François Ozon como Jekyll e Hyde: o seu cinema tem encadeado golpes de teatro ("Gouttes d'eau sur pierres brûlantes", "8 Mulheres") com filmes a pairar sobre o vazio ("Sob a Areia"). "Swimming Pool" inscreve-se, à partida, nesta última tendência e tem, desde logo, Charlotte Rampling a comprová-lo. É oficial: ela personifica o lado fantasmático do cinema de Ozon, onde forças secretas parecem actuar a partir de uma construção minimalista - em "Sob a Areia", era uma mulher a conjurar fantasmas deixados por um marido desaparecido, em "Swimming Pool" é uma escritora em crise confrontada com a página em branco.

Ozon como Jekyll e Hyde: mesmo admitindo que "Swimming Pool" é uma peça de câmara intimista com correspondências com "Sob a Areia" - repare-se como filma o vazio em ambos a partir de gestos quotidianos -, este é um filme em que o realizador se permite um embate entre as duas vocações do seu cinema. Ludivine Sagnier, a rapariguinha que vem perturbar o sossego da escritora Sarah Morton na casa onde esta se refugia para escrever o seu policial, é o anti-Rampling, actriz trazida do seu universo mais artificioso. É aí que "Swimming Pool" começa a entrar em perda - os traços largos e banais com que a personagem de Sagnier, Julie, nos aparece nada têm a ver com o desenho meticuloso que Ozon faz de Sarah Morton - e a soar a programa repetido - uma história de rivalidade e crueldade feminina por onde perpassam a pulsão erótica e o vampirismo (resíduos de "8 Mulheres").

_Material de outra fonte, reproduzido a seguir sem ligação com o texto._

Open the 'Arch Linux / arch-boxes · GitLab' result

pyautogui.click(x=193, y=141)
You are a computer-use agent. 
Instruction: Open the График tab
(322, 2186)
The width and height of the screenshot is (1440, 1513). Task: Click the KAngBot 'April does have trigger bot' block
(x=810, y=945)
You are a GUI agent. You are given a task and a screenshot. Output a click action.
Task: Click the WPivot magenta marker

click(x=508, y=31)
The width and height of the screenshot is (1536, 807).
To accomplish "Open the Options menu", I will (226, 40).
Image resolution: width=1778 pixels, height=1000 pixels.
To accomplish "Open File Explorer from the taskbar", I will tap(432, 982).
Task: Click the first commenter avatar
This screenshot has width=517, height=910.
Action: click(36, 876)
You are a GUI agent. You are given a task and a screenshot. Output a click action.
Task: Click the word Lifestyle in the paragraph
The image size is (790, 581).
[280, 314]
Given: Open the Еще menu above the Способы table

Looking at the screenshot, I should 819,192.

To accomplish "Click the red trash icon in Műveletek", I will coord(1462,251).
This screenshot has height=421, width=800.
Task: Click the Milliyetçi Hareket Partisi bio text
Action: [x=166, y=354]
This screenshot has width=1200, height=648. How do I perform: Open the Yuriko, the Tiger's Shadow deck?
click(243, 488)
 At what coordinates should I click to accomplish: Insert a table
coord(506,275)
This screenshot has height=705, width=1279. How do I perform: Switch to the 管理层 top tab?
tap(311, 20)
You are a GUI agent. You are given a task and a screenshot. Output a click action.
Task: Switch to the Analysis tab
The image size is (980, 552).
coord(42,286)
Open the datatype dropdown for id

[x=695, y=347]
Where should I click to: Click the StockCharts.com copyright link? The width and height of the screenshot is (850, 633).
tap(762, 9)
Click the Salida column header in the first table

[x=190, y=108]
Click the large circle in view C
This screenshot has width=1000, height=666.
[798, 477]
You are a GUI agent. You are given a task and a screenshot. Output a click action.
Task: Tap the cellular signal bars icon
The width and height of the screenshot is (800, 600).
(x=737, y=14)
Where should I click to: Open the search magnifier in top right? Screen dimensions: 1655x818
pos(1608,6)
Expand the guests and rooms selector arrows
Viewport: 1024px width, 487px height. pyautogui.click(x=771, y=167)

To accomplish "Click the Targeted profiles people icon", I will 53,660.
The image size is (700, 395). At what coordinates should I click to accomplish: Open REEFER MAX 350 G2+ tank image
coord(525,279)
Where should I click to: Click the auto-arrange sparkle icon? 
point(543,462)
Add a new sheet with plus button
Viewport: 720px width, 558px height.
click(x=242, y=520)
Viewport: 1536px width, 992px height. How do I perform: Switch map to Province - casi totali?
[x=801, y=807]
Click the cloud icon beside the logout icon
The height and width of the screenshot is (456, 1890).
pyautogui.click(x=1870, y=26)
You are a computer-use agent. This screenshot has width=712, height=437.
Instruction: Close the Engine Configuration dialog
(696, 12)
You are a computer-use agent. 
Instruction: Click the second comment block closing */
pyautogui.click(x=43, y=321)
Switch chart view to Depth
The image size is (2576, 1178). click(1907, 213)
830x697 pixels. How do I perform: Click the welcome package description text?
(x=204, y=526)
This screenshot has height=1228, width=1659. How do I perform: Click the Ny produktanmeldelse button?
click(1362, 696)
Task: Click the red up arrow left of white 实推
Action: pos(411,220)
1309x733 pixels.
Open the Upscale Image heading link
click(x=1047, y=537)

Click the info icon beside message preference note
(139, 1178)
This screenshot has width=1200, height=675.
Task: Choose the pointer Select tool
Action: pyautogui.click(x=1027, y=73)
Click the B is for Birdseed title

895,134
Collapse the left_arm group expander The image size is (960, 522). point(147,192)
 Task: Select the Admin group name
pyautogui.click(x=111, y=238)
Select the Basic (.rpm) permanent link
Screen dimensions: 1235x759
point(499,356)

O que não significa que "Swimming Pool" não tenha os seus méritos, sobretudo a forma como Ozon se acerca do "thriller" de forma abstracta, recorrendo a efeitos de género para os deixar cair sem motivação aparente (o objecto oval em que Sarah Morton detém o olhar várias vezes, o crucifixo que aparece e desaparece...). O que fica é um ensaio de "trompe l'oeil", um jogo de falsas aparências onde o real e o irreal partilham a mesma lógica representativa - e até pode ser que o "thriller" propriamente dito, correspondendo à acção na casa do Sul de França, não seja mais do que a "mise-en-abîme" do livro que Sarah Morton está a escrever e entrega, no final, ao seu editor.

Ozon como Jekyll e Hyde, enfim: "Swimming Pool" é uma história de duplos, como a sequência de abertura anuncia - no metro, uma leitora pergunta a Sarah se é mesmo ela e esta responde-lhe: "Não sou a pessoa que julga" - e quase nos esquecemos até à virtuosa revelação final, em que Julie aparece no escritório do pai, editor de Sarah Morton. Talvez "Swimming Pool" não seja mais do que um percurso para confirmar a sequência inicial (no sentido de demonstrar que as pistas estavam lá, desde sempre), convidado-nos a perder-nos. Ozon convence nos golpes de vista, falta-lhe um golpe de asa.